Obviously, she had no more faith in them than I do. I replied, “Yeah, I just wish the media would get that message across to the public, instead of the myth that mammograms will save you.”

She nodded again and said, “Yeah, that would be great.”

That message should be even louder with the report last week that mammograms are even more useless for those of us who’ve had breast cancer.


Also a few weeks ago, in my e-mail, came a link to an article about a woman in Chicago who returned to work after her treatment for triple negative breast cancer. Appearing in the article is a comment I’ve seen too often now — that this form of cancer is “aggressive” and outcomes are often “poor.”  These comments have been repeated almost as if they were scripture.

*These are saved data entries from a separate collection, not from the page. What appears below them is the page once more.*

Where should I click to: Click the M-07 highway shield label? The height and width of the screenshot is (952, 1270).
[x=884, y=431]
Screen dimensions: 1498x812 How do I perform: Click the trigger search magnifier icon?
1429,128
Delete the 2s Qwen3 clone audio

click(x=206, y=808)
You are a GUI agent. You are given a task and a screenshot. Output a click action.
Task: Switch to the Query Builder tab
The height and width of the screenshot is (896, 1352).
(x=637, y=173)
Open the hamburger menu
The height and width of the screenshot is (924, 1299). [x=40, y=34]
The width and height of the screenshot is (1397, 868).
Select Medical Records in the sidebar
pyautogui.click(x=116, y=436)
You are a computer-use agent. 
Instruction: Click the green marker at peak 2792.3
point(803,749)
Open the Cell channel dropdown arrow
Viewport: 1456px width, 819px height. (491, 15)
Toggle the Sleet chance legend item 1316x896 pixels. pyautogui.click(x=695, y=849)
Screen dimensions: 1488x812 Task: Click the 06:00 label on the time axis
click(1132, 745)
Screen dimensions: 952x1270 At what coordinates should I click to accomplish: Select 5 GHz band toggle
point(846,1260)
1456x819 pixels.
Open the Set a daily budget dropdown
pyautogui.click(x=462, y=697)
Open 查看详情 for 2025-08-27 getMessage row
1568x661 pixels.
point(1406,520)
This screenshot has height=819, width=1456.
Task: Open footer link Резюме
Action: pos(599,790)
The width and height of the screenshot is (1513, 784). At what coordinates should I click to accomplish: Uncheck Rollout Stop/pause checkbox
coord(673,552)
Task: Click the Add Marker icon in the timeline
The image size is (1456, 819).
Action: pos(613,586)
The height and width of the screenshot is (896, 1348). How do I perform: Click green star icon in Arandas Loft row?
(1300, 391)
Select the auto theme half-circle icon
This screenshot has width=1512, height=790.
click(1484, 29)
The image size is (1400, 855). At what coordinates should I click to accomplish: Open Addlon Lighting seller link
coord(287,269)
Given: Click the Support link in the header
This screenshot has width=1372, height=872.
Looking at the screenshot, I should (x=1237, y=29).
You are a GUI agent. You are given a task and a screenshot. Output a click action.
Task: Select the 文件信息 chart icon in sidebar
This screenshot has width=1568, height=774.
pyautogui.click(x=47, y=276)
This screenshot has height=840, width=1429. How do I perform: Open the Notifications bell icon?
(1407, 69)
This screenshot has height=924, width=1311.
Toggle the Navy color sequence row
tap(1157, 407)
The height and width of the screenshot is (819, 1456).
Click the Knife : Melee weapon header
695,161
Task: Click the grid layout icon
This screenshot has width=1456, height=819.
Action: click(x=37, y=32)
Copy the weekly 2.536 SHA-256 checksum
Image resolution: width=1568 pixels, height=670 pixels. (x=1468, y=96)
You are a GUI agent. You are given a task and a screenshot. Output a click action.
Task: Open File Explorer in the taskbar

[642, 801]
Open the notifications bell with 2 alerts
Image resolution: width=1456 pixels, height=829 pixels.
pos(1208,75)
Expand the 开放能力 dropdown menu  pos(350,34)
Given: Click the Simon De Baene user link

As with information about any given disease, the truth of the matter is in how you slice the data. Clearly, the woman in Chicago is doing well, as am I.  Of course our present circumstances are no guarantee of continued good health, but they do work to dispel the idea that triple negative disease is always deadly. A booklet published by the Triple Negative Breast Cancer Foundation, Guide to Understanding Triple-Negative Breast Cancer,clarifies a number of the misunderstandings about this particular form of breast cancer:

  • About 10 to 20 percent of breast cancers are triple-negative.
  • Triple-negative breast cancers do not respond to “targeted therapy” such as Herceptin and Tamoxifen. (HER-2 negative tumors were actually considered the most dangerous type of breast cancer until Herceptin came along.)
  • Although BRCA1 mutations increase the risk of developing triple-negative disease, not all breast cancers from BRCA mutations are triple-negative. The BRCA2 mutation is actually more likely to appear in tumors that are estrogen receptor-positive.
  • Even if you have no family history of breast cancer, you could in fact be the first person in your family known to develop breast cancer because of a BRCA mutation.
  • Pre-menopausal women and women in black and Latina groups have higher rates of triple negative cancer than other groups of women.
  • Chemotherapy works better against triple-negative cancers than it does against hormone positive breast cancers.
  • Although triple-negative breast cancer can be aggressive, it does not always metastasize. The risk of recurrence is strongest in the first 3 years after diagnosis (some studies say 5 years, some as many as 8-10 years).  Past this time, the risk of recurrence actually falls below that of other types of breast cancer.

And most importantly, most women with triple-negative breast cancer never have a recurrence or a new cancer.

So, like the myth about mammograms, the message about triple negative breast cancer needs to change.